Pre-tax income in 3Q 2016 was $3.2 million compared to $2.7 million in 3Q 2015 and $3.4 million in 2Q 2016 and was driven by the above mentioned factors.

Cash Connect results reflect 16% growth over 2015
Cash Connect® is a premier provider of ATM vault cash and smart safe and cash logistics services in the United States. Cash Connect® services over 20,000 non-bank ATMs and smart safes nationwide with over $890 million in cash and also operates over 440 ATMs for WSFS Bank, which has the largest branded ATM network in Delaware.

Our Cash Connect® division recorded $8.1 million in net revenue (fee income less funding costs) in 3Q 2016, an increase of $1.1 million or 16% from 3Q 2015, reflecting continued organic growth. Net revenue increased $0.4 million compared to 2Q 2016. Noninterest expense (including intercompany allocations of expense) was $5.8 million during 3Q 2016, an increase of $0.9 million from 3Q 2015 and an increase of $0.2 million compared to 2Q 2016.  Cash Connect® reported pre-tax income of $2.3 million for 3Q 2016, which was an increase of $0.2 million, or 10% from 3Q 2015. Third quarter 2016 pre-tax income increased $0.1 million, or 6% from $2.2 million when compared to 2Q 2016.

___

• [Written tasks]:
a) Translate this sentence from the earnings passage into Spanish: "Net revenue increased $0.4 million compared to 2Q 2016."
b) Please copy the part of the earnings passage starting at "Pre-tax income in 3Q" and ending at "above mentioned factors.".

Stored items from a collection:
___

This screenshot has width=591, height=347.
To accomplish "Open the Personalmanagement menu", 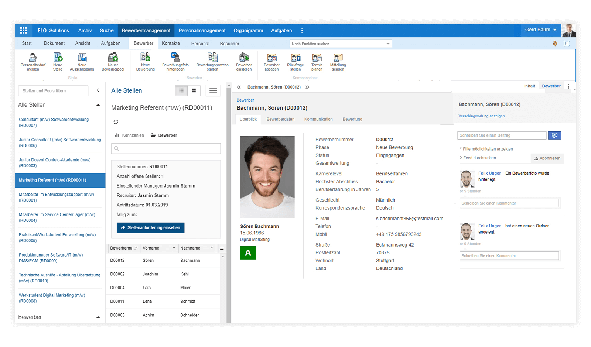I will pyautogui.click(x=202, y=31).
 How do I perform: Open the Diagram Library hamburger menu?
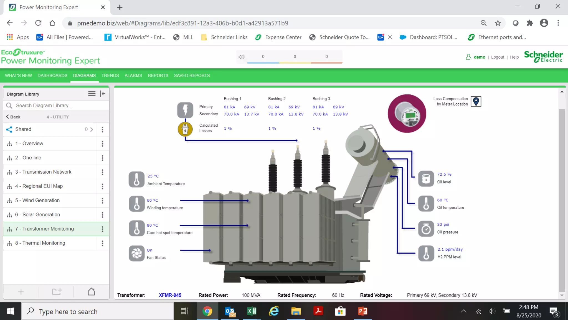pyautogui.click(x=92, y=94)
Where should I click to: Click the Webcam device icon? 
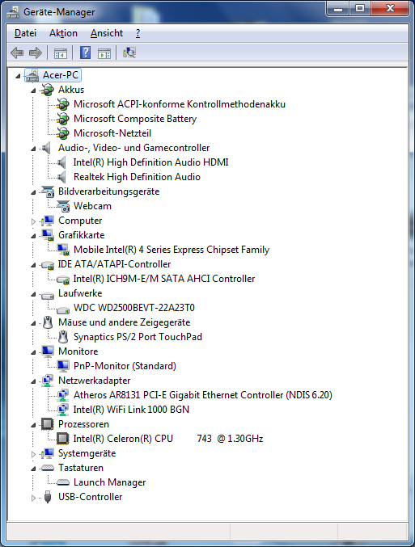63,206
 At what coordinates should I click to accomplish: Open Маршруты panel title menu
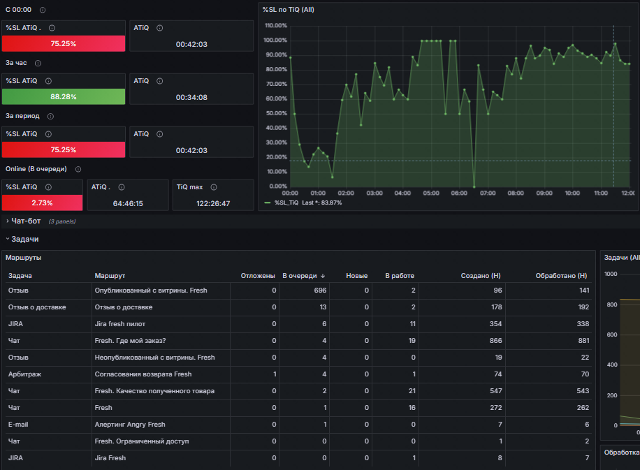click(23, 258)
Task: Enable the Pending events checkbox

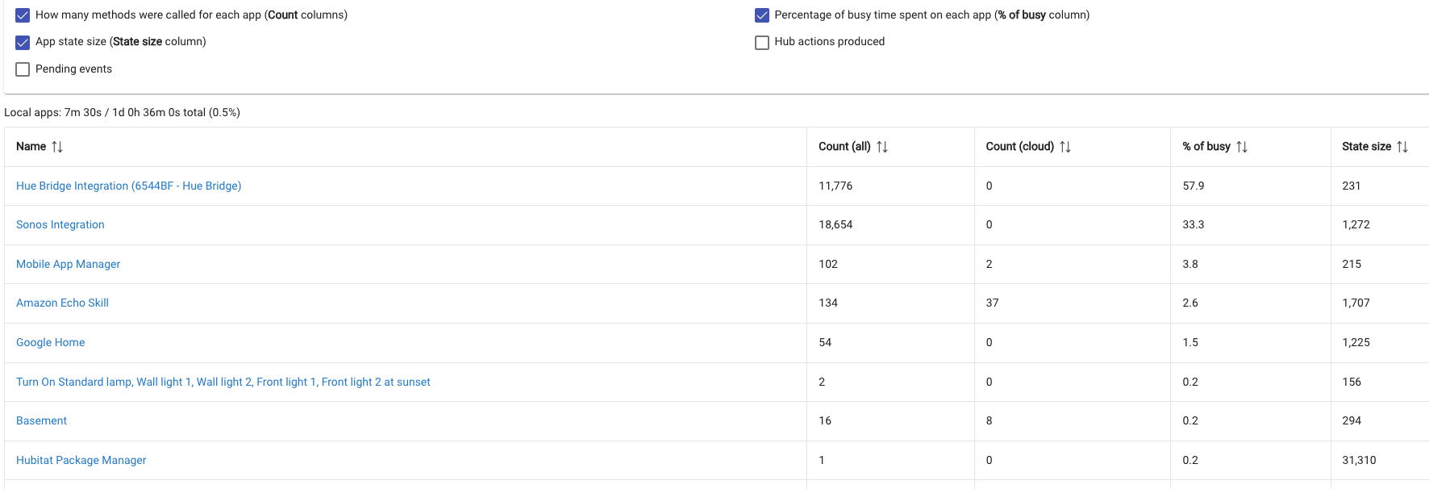Action: [x=23, y=69]
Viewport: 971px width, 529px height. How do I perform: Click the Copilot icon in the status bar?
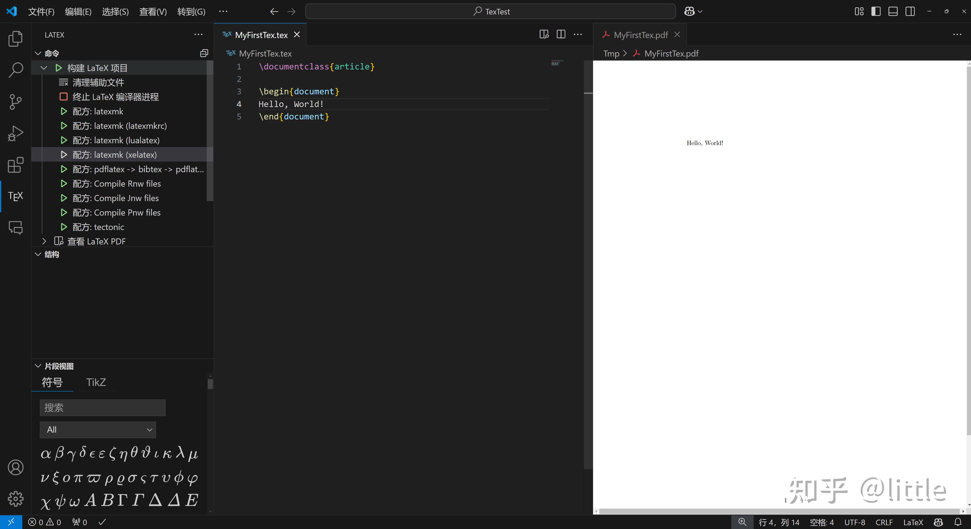pos(938,522)
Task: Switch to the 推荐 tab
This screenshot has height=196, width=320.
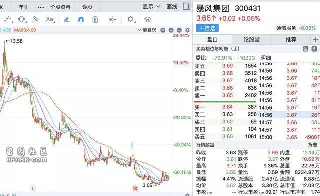Action: 291,40
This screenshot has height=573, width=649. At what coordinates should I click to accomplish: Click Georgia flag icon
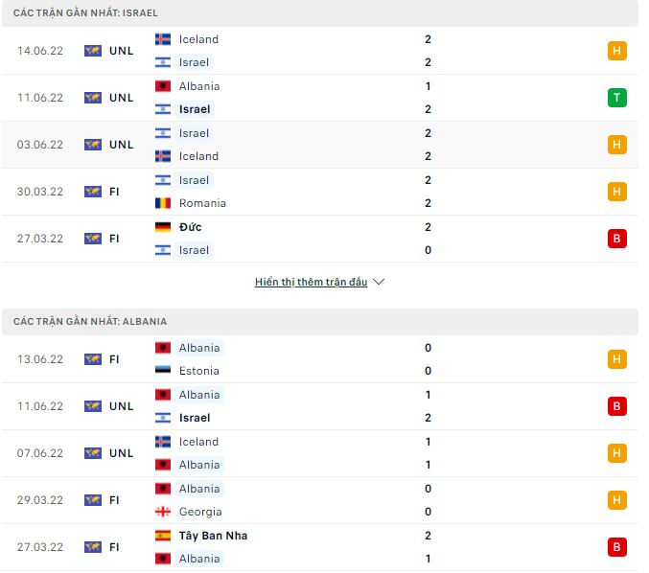click(x=163, y=512)
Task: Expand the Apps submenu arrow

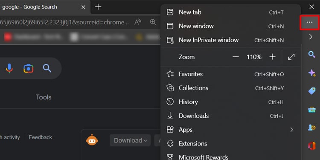Action: click(x=292, y=130)
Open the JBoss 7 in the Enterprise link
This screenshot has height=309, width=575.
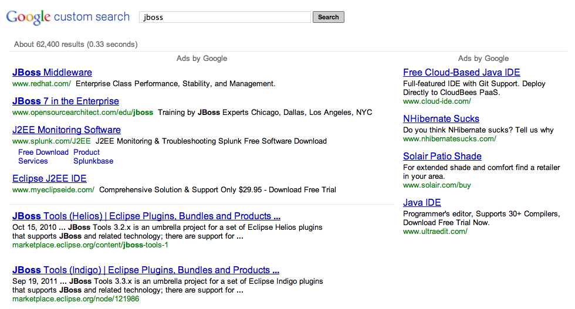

___

• [Answers to the tasks]:
a) Los ingresos netos aumentaron 0,4 millones de dólares en comparación con el 2T 2016.

b)
Pre-tax income in 3Q 2016 was $3.2 million compared to $2.7 million in 3Q 2015 and $3.4 million in 2Q 2016 and was driven by the above mentioned factors.